NEW YORK (CBSNewYork) — An intense moment of musical magic was interrupted by an iPhone, and CBS 2’s Tony Aiello spoke with the conductor who made the shocking decision to stop the show.
It was the iPhone interruption the maestro will always remember.
“This ring tone was going on and on and on and it was actually the loudest thing in the hall,” said conductor Alan Gilbert. “There was so much tension and there was such a stunned feeling I think for everybody in the room but certainly for the musicians.”
Tuesday night at Lincoln Center, as Gilbert led the New York Philharmonic in the mournful final movement of Mahler’s Ninth Symphony, an iPhone started ringing in the front row.
The “Marimba” ringtone just kept ringing.
“Audience members started shaking their heads, sort of clucking, craning their necks to see who it is, but it keeps going and going and going,” recounted Jennifer Maloney of the Wall Street Journal, who was seated nearby.
It got to the point where Gilbert couldn’t ignore it.
“Something had to be done, so we had to stop the music,” he said. “You lose your bearings, and have to orient yourself and that’s how it felt to me.
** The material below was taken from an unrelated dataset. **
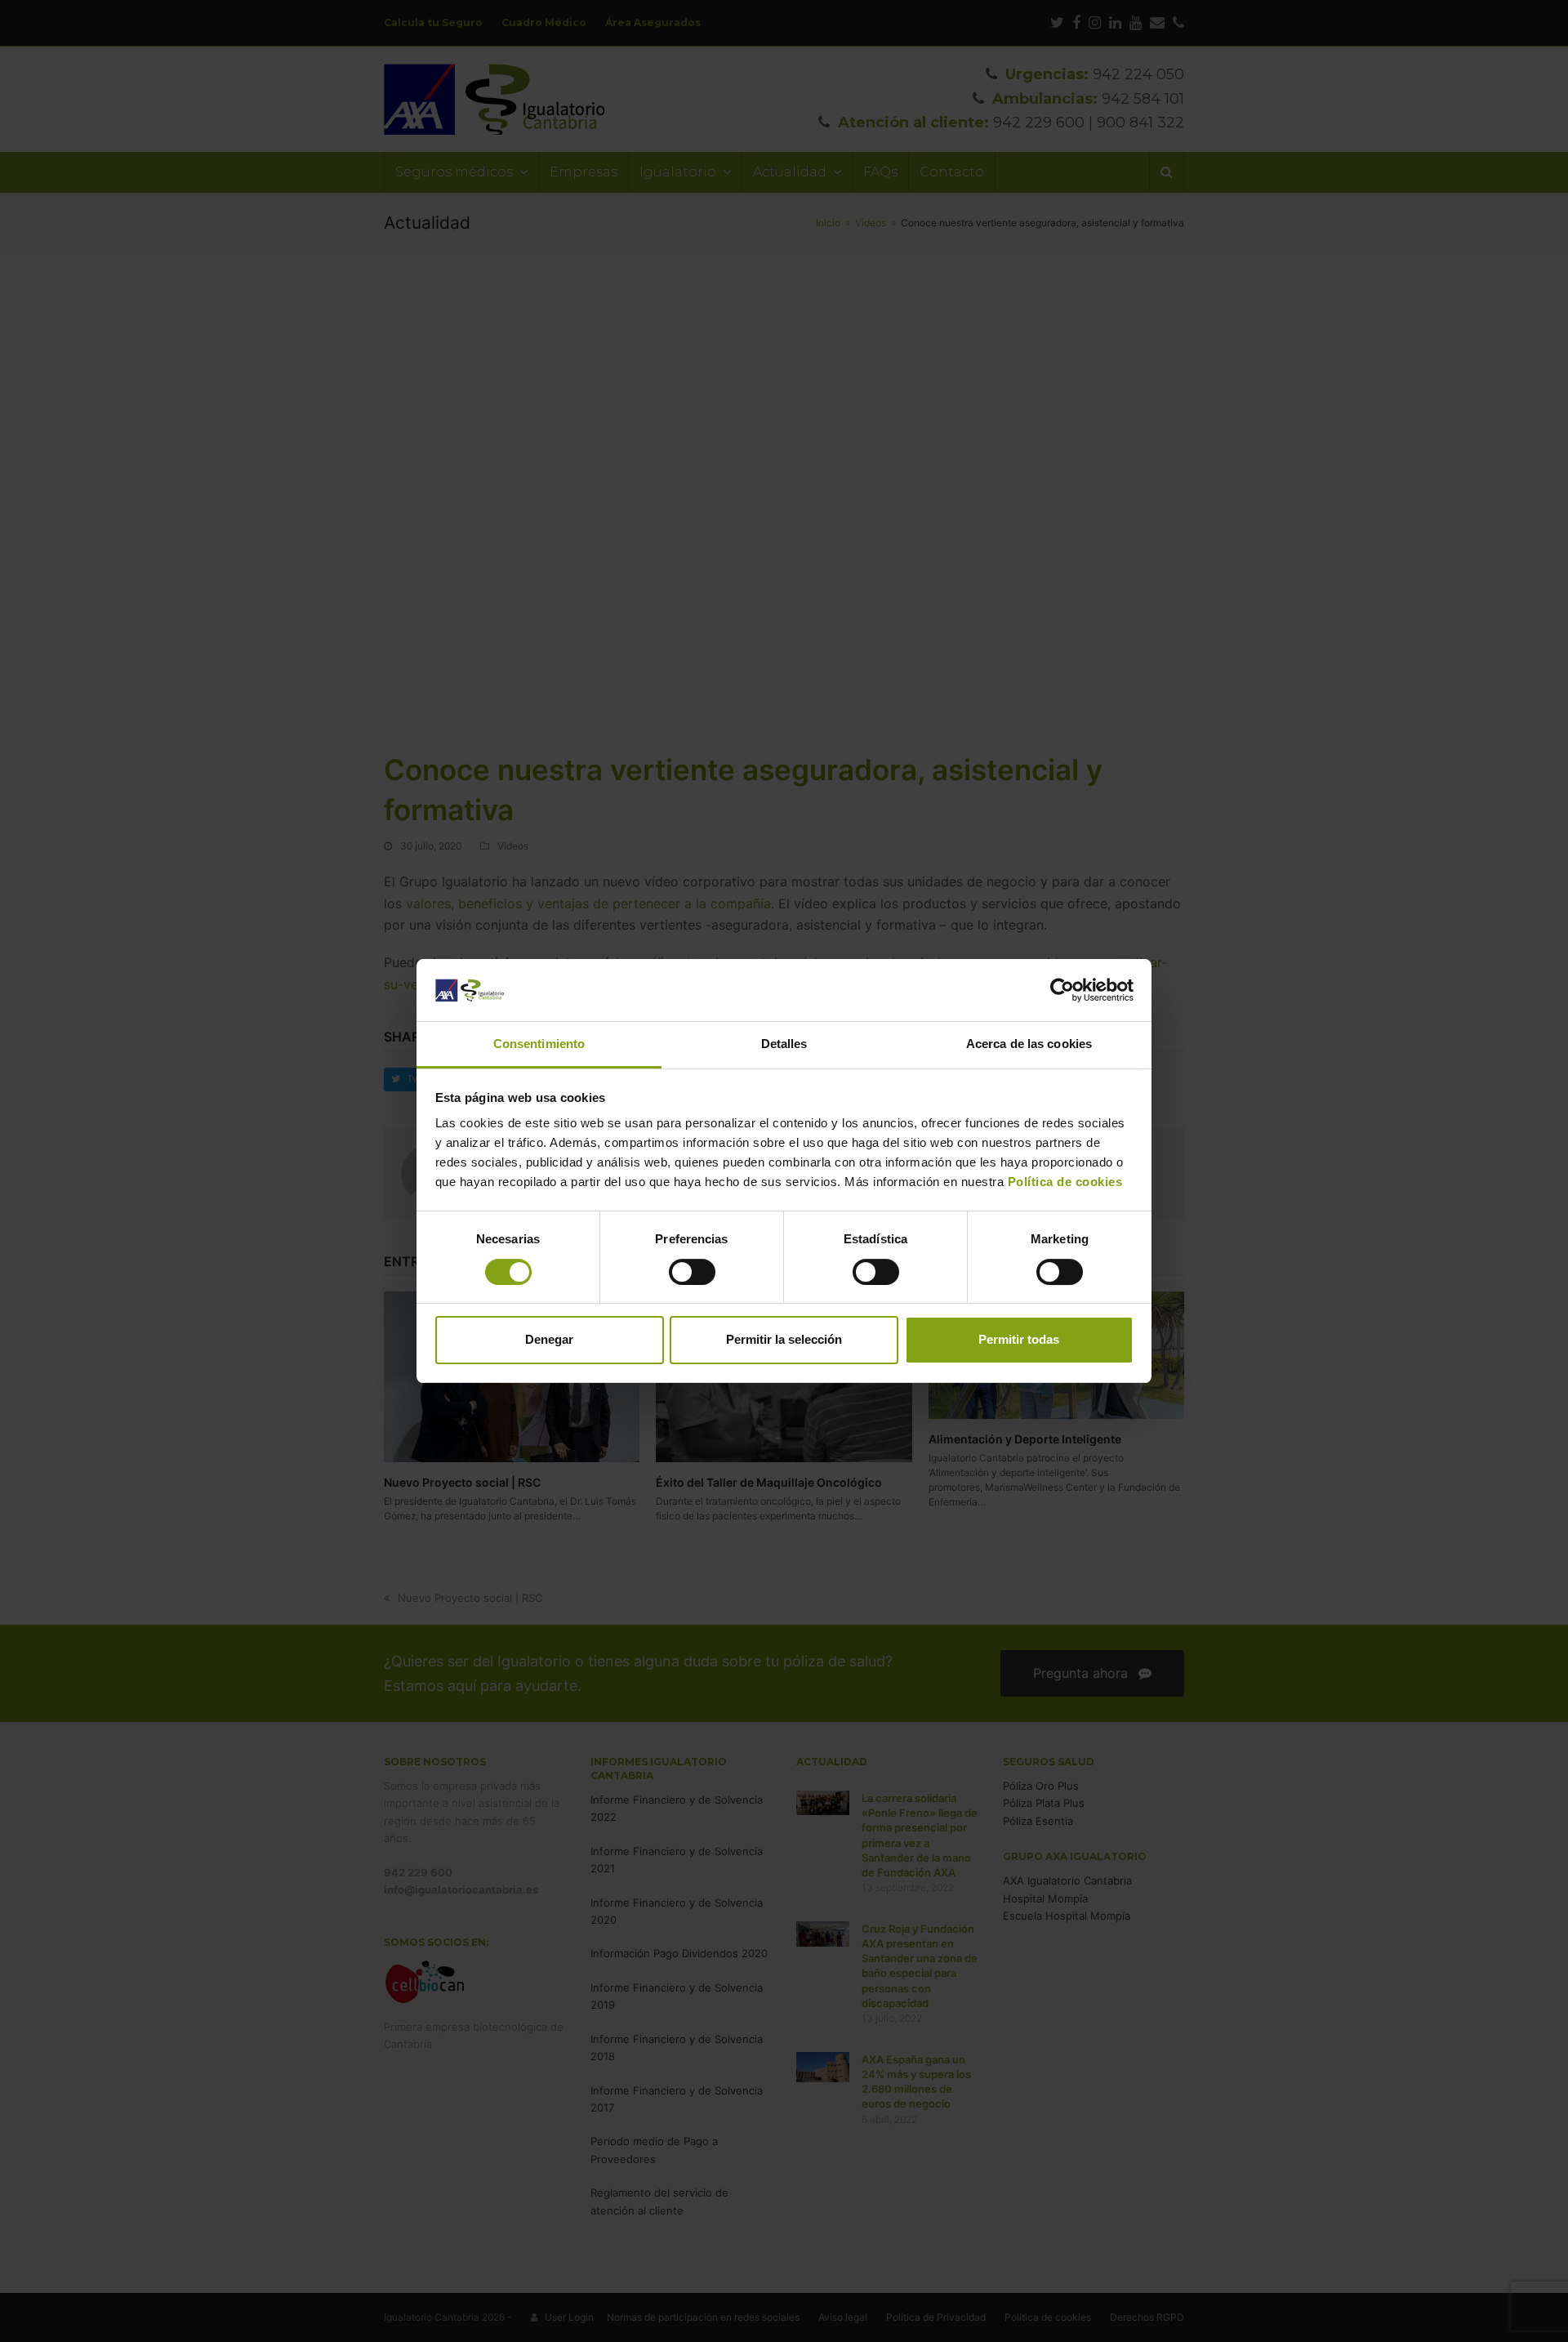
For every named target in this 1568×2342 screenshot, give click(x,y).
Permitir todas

It’s like ‘okay, what do we do? We have to finish this piece somehow,'” he said.
“Meanwhile the audience is going nuts. They were shouting, they were jeering, they were saying ‘throw him out!’ They were really angry,” Maloney said.
Finally the audience member switched off the phone and Gilbert got back to the music.
“Usually we grin and bear it and say ‘okay, that’s the price of living in the cell phone age,’ but there was just no way we could go on,” he said.
Gilbert can only hope this musical interlude never makes an encore.